Climat et nostalgie
Les hivers d’antan, Joseph* 85 ans, s’en souvient.
A midi, il a l’habitude d’aller manger au bistrot du coin. Après la vague de froid de la semaine passée et le redoux d’hier, qui a fait fondre toute la neige, Joseph s’est plaint que les «hivers ne sont plus ce qu’ils étaient». «Quand j’étais gosse, je devais me lever à 5h pour aider mon père à couper du bois dans la forêt. Il faisait une de ces fricasses. La neige m’arrivait jusqu’à la taille… La neige restait au sol pendant presque tout l’hiver et ne fondait qu’à l’arrivée du printemps. Maintenant, c’est plus la même chose. Les jeunes connaissent pas l’hiver comme nous on l’a connu !».
J’ai alors demandé à Joseph de me raconter comment il percevait les changements climatiques à travers son vécu. «A la maison, on n’avait qu’une seule chaudière au salon et c’était la seule pièce chauffée. C’est dire ! Quand le printemps arrivait, vers la fin du mois de mars, il fallait planter les graines dans le jardin avec la mère. Il n’y avait pas de canicule de 30°C au mois de mai ou juin». Le climat évoqué de manière nostalgique par Joseph semblait avoir des saisons plus marquées.
Quand j’étais gosse, je devais me lever à 5h pour aider mon père à couper du bois dans la forêt. Il faisait une de ces fricasses. La neige m’arrivait jusqu’à la taille… La neige restait au sol pendant presque tout l’hiver et ne fondait qu’à l’arrivée du printemps. Maintenant, c’est plus la même chose. Les jeunes connaissent pas l’hiver comme nous on l’a connu!
«En été, j’allais aider ma mère à récolter les fruits et les légumes le matin et j’aidais mon père à la ferme l’après-midi. J’étais toujours dehors, vous savez. Bien sûr, des jours il faisait bon, mais il y avait aussi des jours, même des semaines où il pleuvait tout le temps ! En haut à l’alpage, j’ai pas souvenir qu’il manquait d’eau pour abreuver les vaches. Mais vous savez, la saison que je préférais, c’était l’automne. Bon, au début, avec la chute des températures dès septembre, on fauchait les champs, ça c’était moins drôle. Mais après, on avait la Bénichon ! Les arbres ils étaient déjà plein de couleur et la première neige arrivait dans la foulée. Maintenant, on doit des fois attendre le mois de janvier pour qu’il neige. Je dis pas qu’il y avait beaucoup de neige à Noël tous les ans, mais c’était des vrais hivers, pas comme maintenant.».
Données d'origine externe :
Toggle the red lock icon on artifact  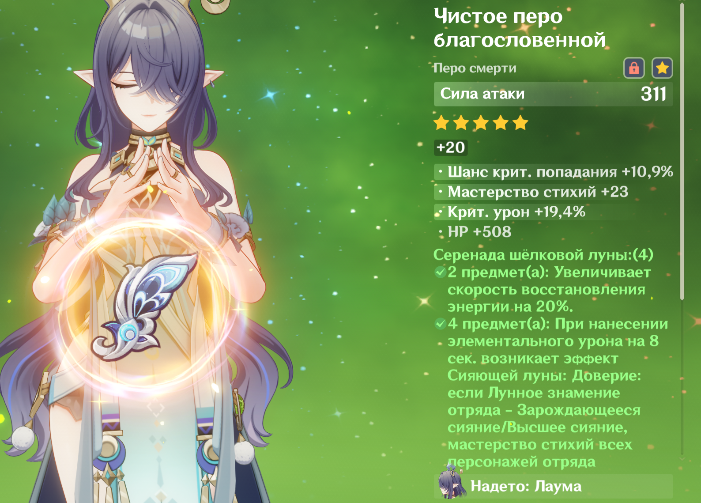pyautogui.click(x=634, y=68)
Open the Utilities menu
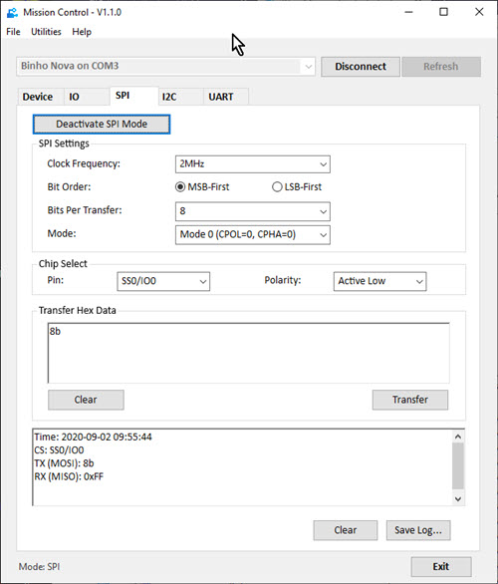The height and width of the screenshot is (584, 498). point(46,32)
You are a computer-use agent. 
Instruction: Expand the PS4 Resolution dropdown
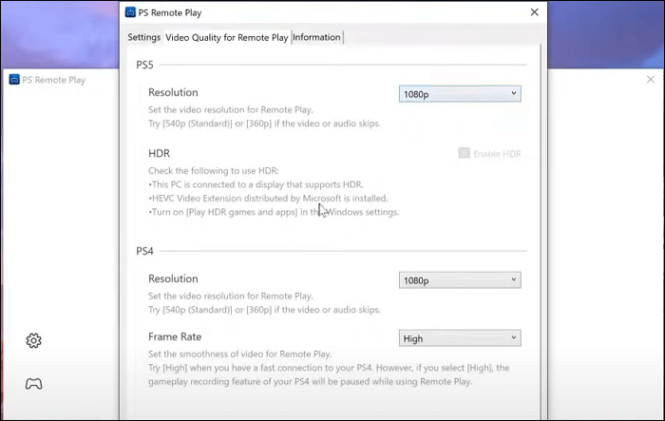(x=460, y=280)
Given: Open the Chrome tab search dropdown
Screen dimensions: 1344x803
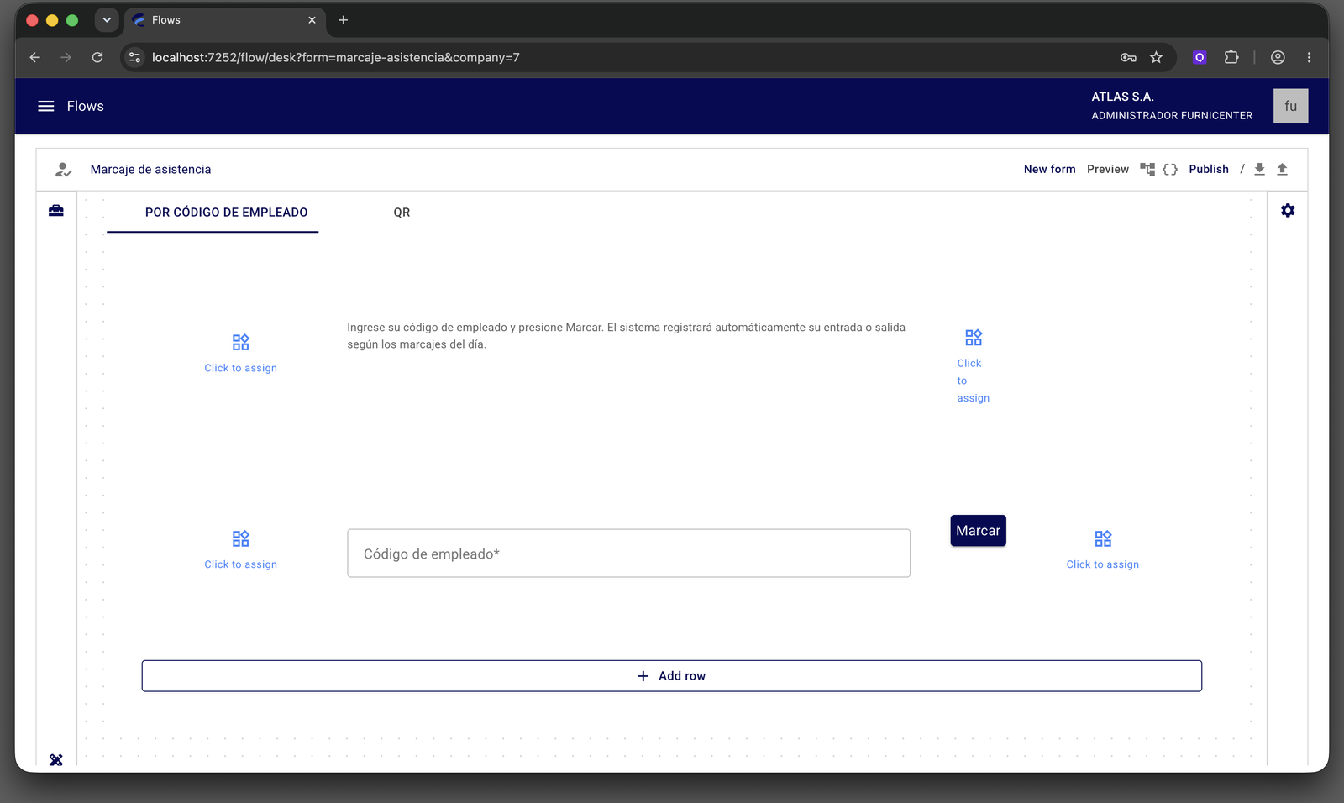Looking at the screenshot, I should [x=107, y=20].
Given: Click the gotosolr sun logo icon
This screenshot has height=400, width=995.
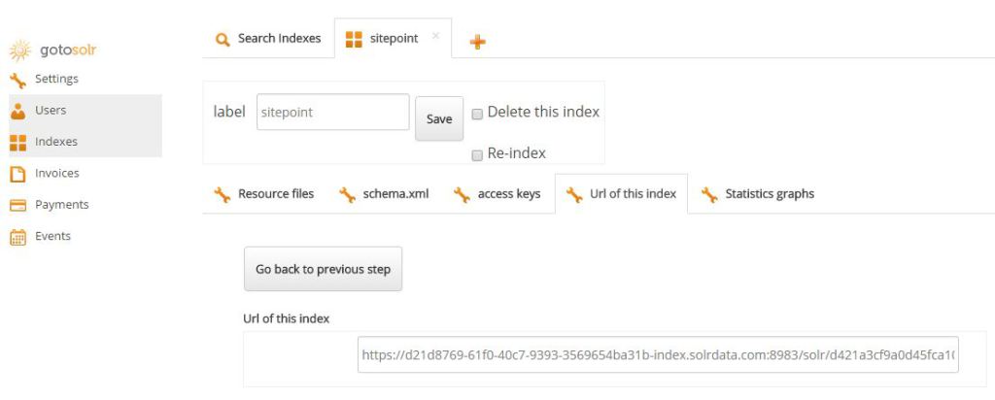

Les propos de Joseph proviennent certes de ses souvenirs, mais reflètent-ils la réalité? Les climatologues peuvent répondre que oui, les souvenirs de Joseph sont très bons. Les températures en Suisse ont effectivement augmenté de 2°C en moyenne depuis le début des mesures à la fin du 19e siècle. Comme la température moyenne sur le plateau suisse oscille autour de 0°C en hiver, un léger réchauffement peut réduire considérablement les jours de gel et la proportion de précipitations qui tombent sous forme de neige. Par conséquent, les jours avec de la neige au sol sont moins nombreux. Au début du XXe siècle, le printemps arrivait quelques semaines plus tard, tout comme l'automne qui venait plus rapidement. L’été était en moyenne moins chaud, avec la moitié moins de jours tropicaux, donc les canicules étaient moins nombreuses et plus brèves. La sécheresse, elle, était moins intense. Les températures étaient plus fraîches, et il y avait donc moins d'évaporation. Cela nous démontre bien qu’avec seulement 2 petits degrés de différence, les changements peuvent être considérables. Ceci renforce les préoccupations des climatologues, des jeunes générations et de la population en général ainsi que leur volonté, leur besoin de limiter les émissions de gaz à effet de serre et donc la hausse des températures le plus possible.